LVI-SAM中激光点云辅助视觉特征点获取深度

LVI-SAM的VIS提取视觉特征点，得到特征点的归一化平面坐标（归一化平面位于相机光心前方Z=1处 ）。接下来将视觉特征点的归一化平面坐标投影到单位球上，也就是对归一化平面坐标再进行一次归一化，使坐标向量模长为1，得到的单位向量仅代表特征点相对于相机光心的方向：

cpp 复制代码

pcl::PointCloud<PointType>::Ptr features_3d_sphere(new pcl::PointCloud<PointType>());
for (int i = 0; i < (int)features_2d.size(); ++i)
{
    // normalize 2d feature to a unit sphere
    Eigen::Vector3f feature_cur(features_2d[i].x, features_2d[i].y, features_2d[i].z); // z always equal to 1
    feature_cur.normalize();

    // carema --> lidar
    PointType p;
    p.x =  feature_cur(2);
    p.y = -feature_cur(0);
    p.z = -feature_cur(1);
    p.intensity = -1;     // intensity will be used to save depth
    features_3d_sphere->push_back(p);
}

代码中还将相机坐标系的点转换到雷达坐标系。因为通常相机的Z轴指向正前方，激光雷达的Z轴指向正上方，如图所示：

与此同时，获取缓存的5s内的地图中机器人附近的激光点云，并根据此时的相机在世界坐标系中的位姿将点云转换到相机坐标系。接下来构造激光点云的深度直方图对激光点云按照角度进行下采样。
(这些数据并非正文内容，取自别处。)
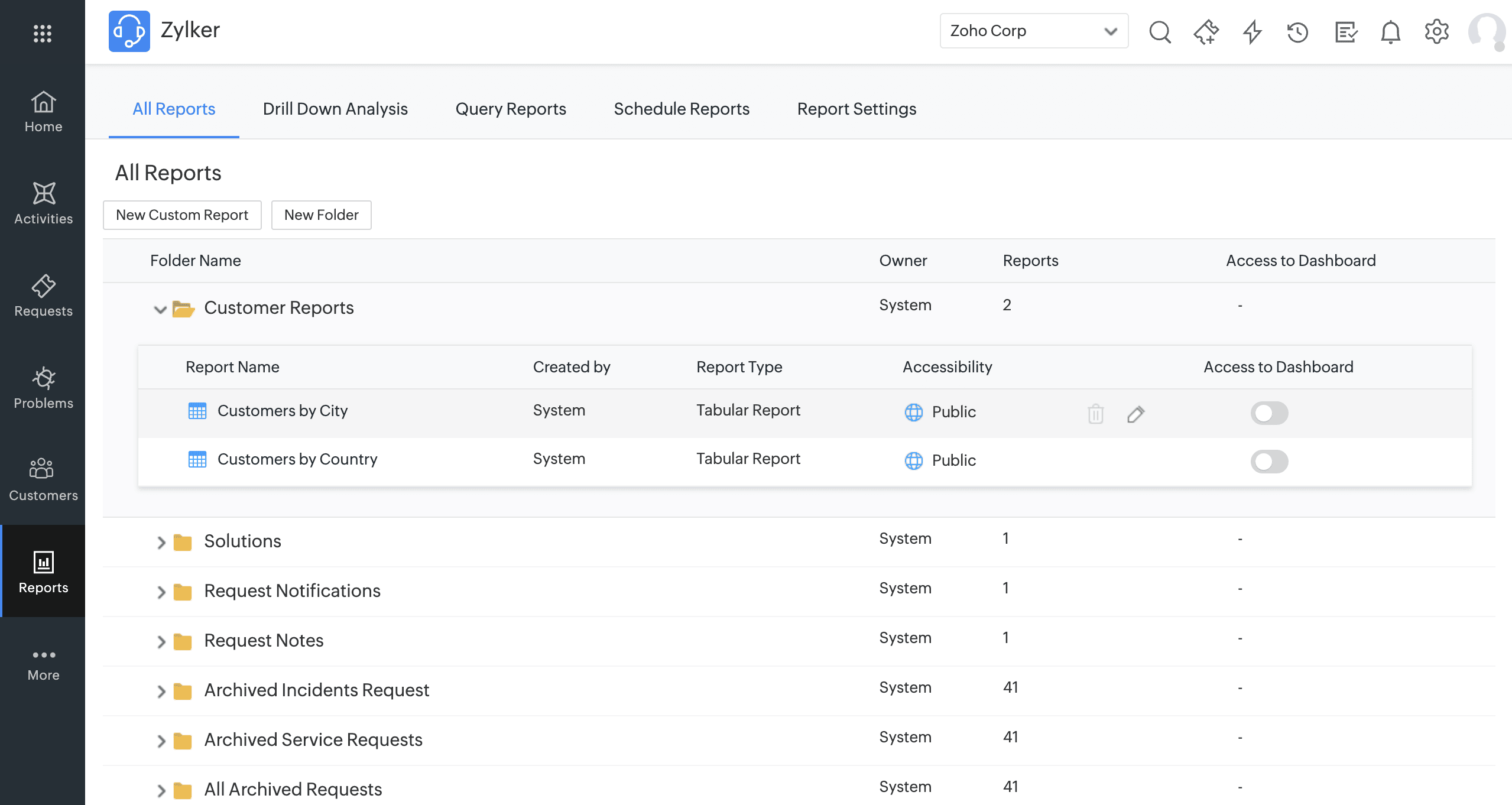Delete the Customers by City report
This screenshot has width=1512, height=805.
[x=1095, y=413]
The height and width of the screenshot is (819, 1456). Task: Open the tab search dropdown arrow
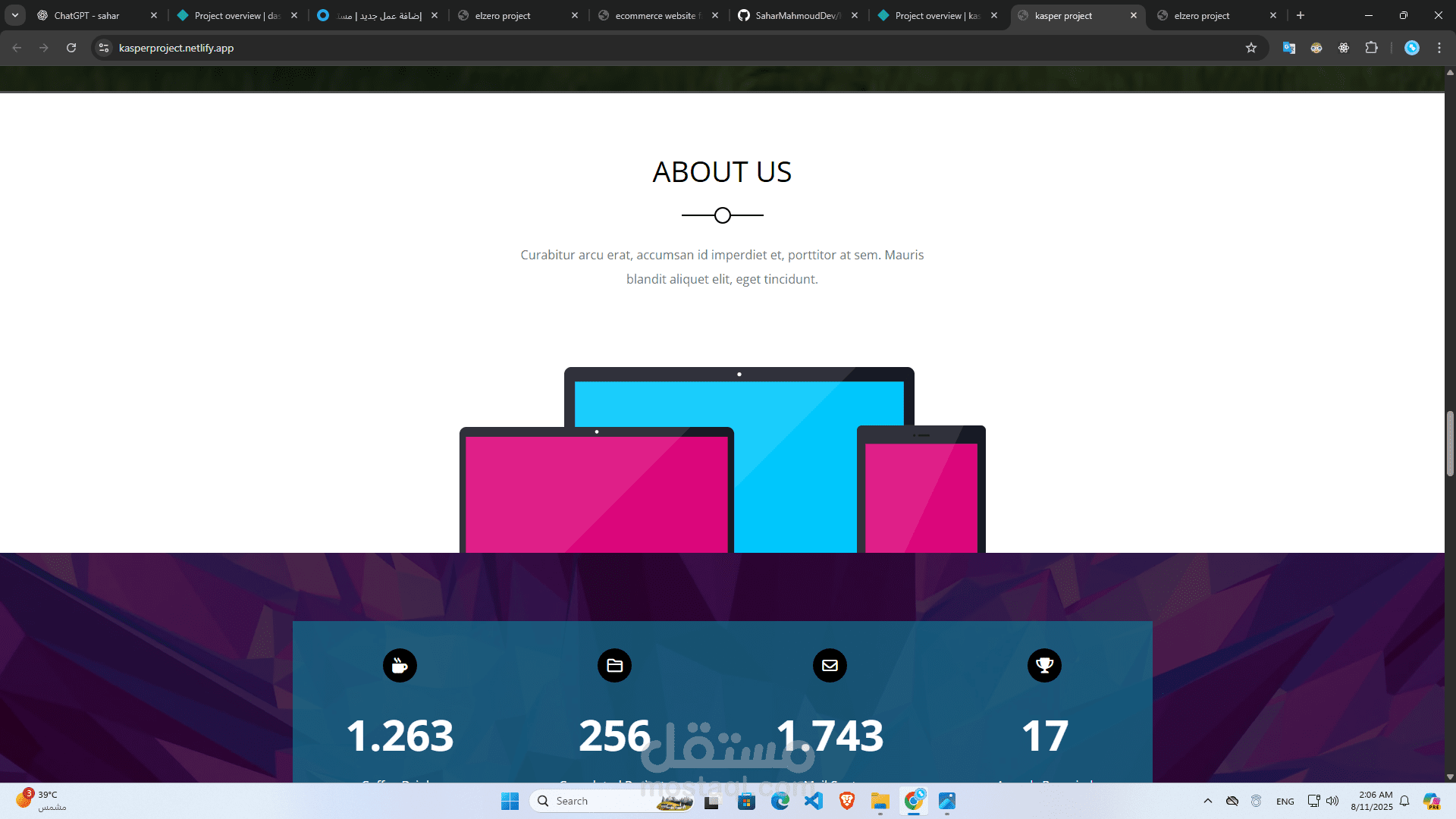click(x=15, y=15)
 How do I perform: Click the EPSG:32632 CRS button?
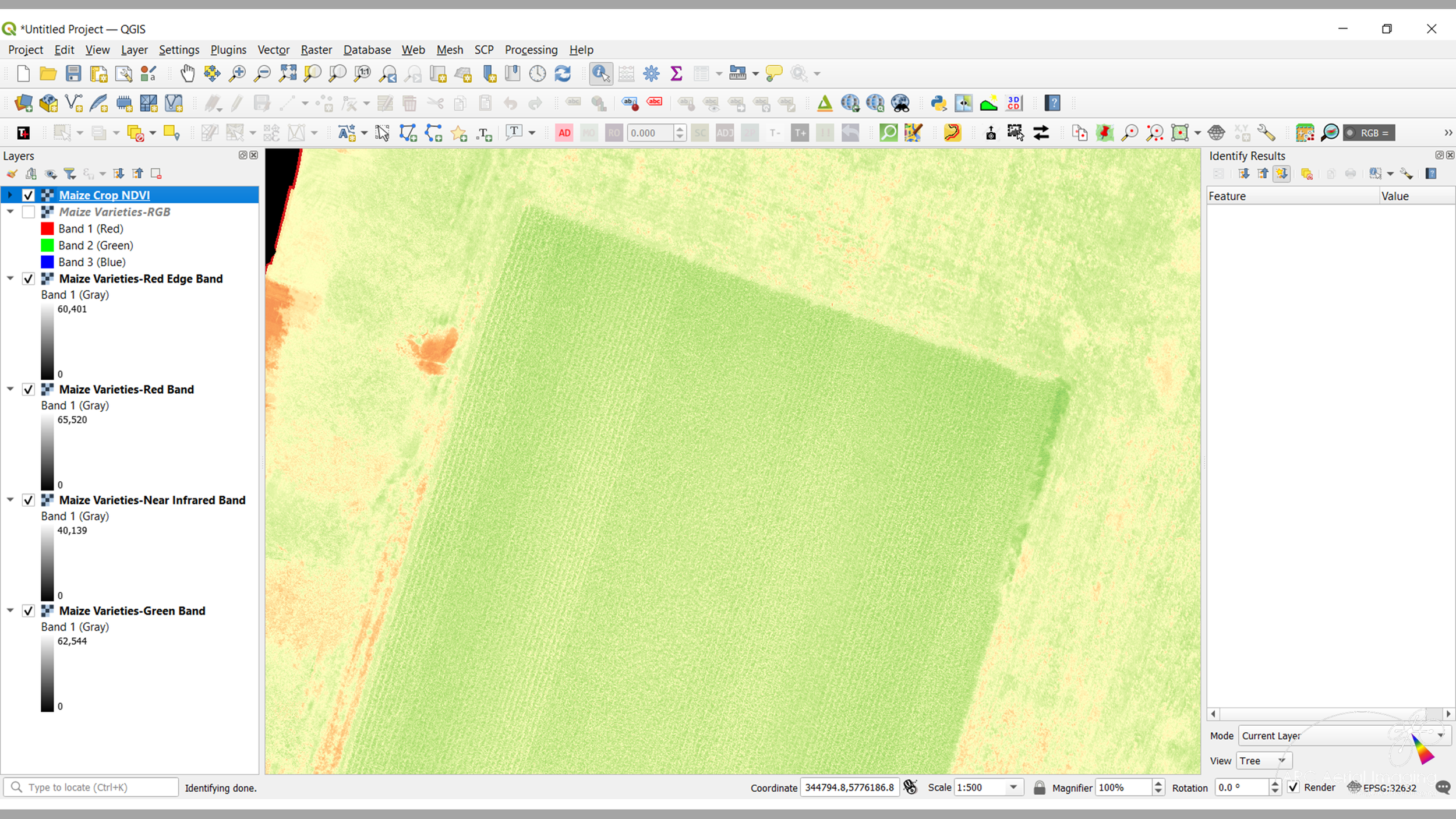pyautogui.click(x=1382, y=788)
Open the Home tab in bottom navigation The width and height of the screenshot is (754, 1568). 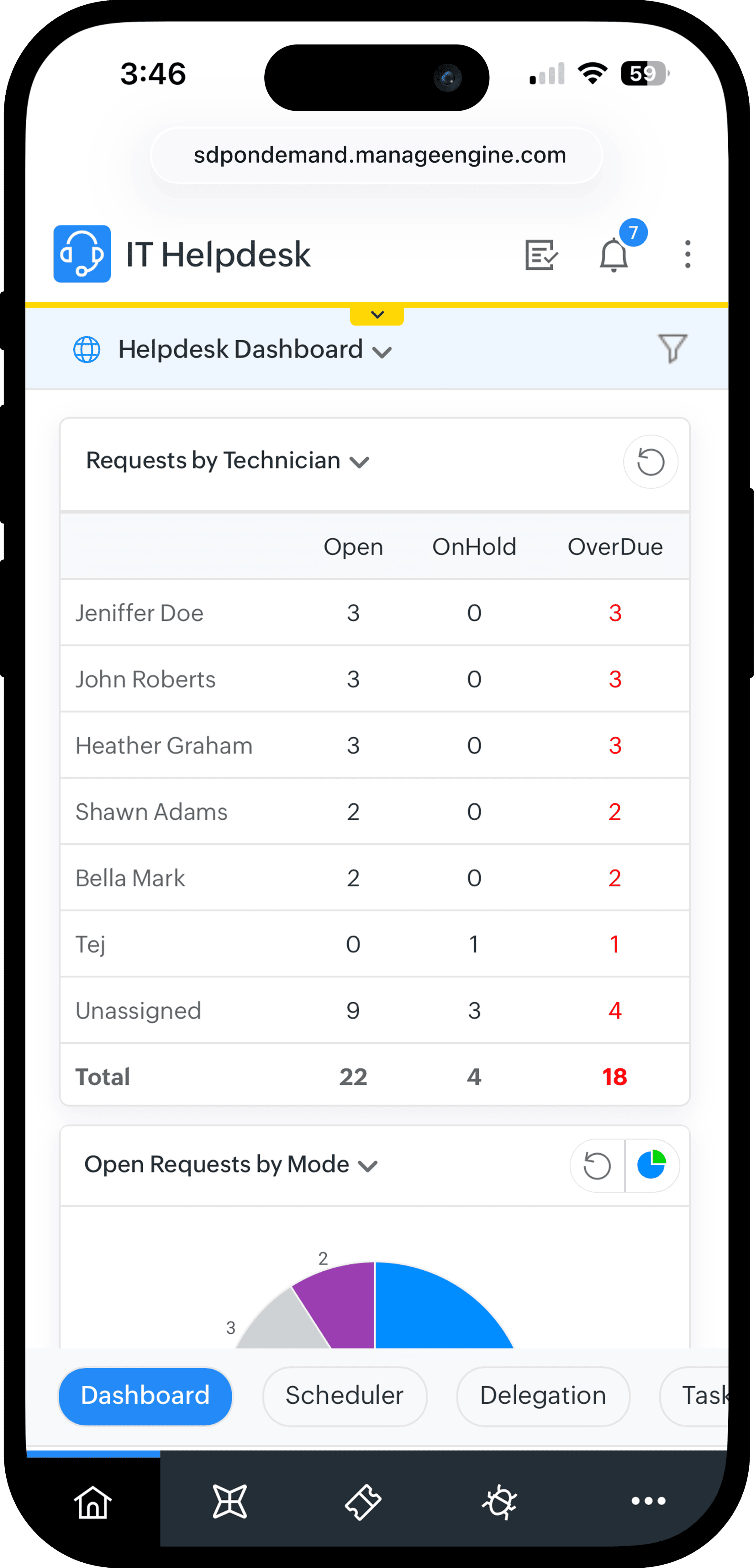(92, 1501)

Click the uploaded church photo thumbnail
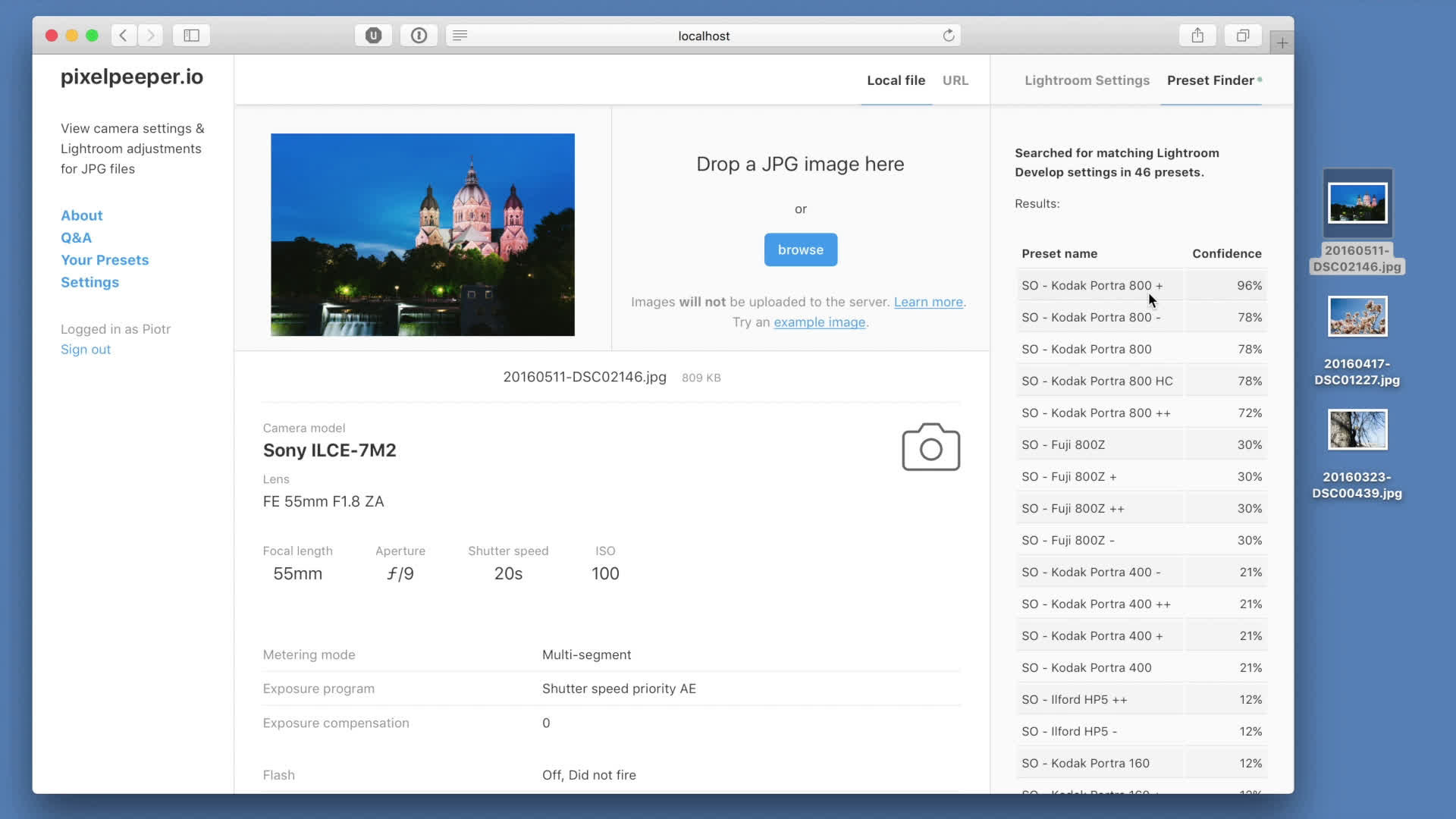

具体而言，将相机方向正前方水平180度（-90度到+90度）、垂直180度（-90度到+90度）按照0.5度/格的分辨率划分为360x360的二维数组。然后遍历激光点云计算每个点的俯仰角（点与平面Z=0的夹角）与方位角（点与平面X=0的夹角），再用角度除以分辨率 得到点在深度直方图中的二维索引：

cpp 复制代码

for (int i = 0; i < (int)depth_cloud_local->size(); ++i)
{
    PointType p = depth_cloud_local->points[i];
    // filter points not in camera view
    if (p.x < 0 || abs(p.y / p.x) > 10 || abs(p.z / p.x) > 10)
        continue;
    
    // 行索引：俯仰角（上下方向）→ 映射到 0~num_bins
    float row_angle = atan2(p.z, sqrt(p.x * p.x + p.y * p.y)) * 180.0 / M_PI + 90.0; // degrees, bottom -> up, 0 -> 360
    int row_id = round(row_angle / bin_res);
    // 列索引：方位角（左右方向）→ 映射到 0~num_bins
    float col_angle = atan2(p.x, p.y) * 180.0 / M_PI; // degrees, left -> right, 0 -> 360
    int col_id = round(col_angle / bin_res);            
    // id may be out of boundary
    if (row_id < 0 || row_id >= num_bins || col_id < 0 || col_id >= num_bins)
        continue; // 超出索引范围

    // only keep points that's closer 仅仅保留最近的激光点深度
    float dist = pointDistance(p);
    if (dist < rangeImage.at<float>(row_id, col_id))
    {
        rangeImage.at<float>(row_id, col_id) = dist; // 深度
        pointsArray[row_id][col_id] = p;             // 激光点
    }
}

因为可能有多个点投影到同一个格子，代码中比较了投影到同一个格子的点的深度，仅保存较近点。通过这样的操作，将激光点云根据角度方向分布完成了下采样。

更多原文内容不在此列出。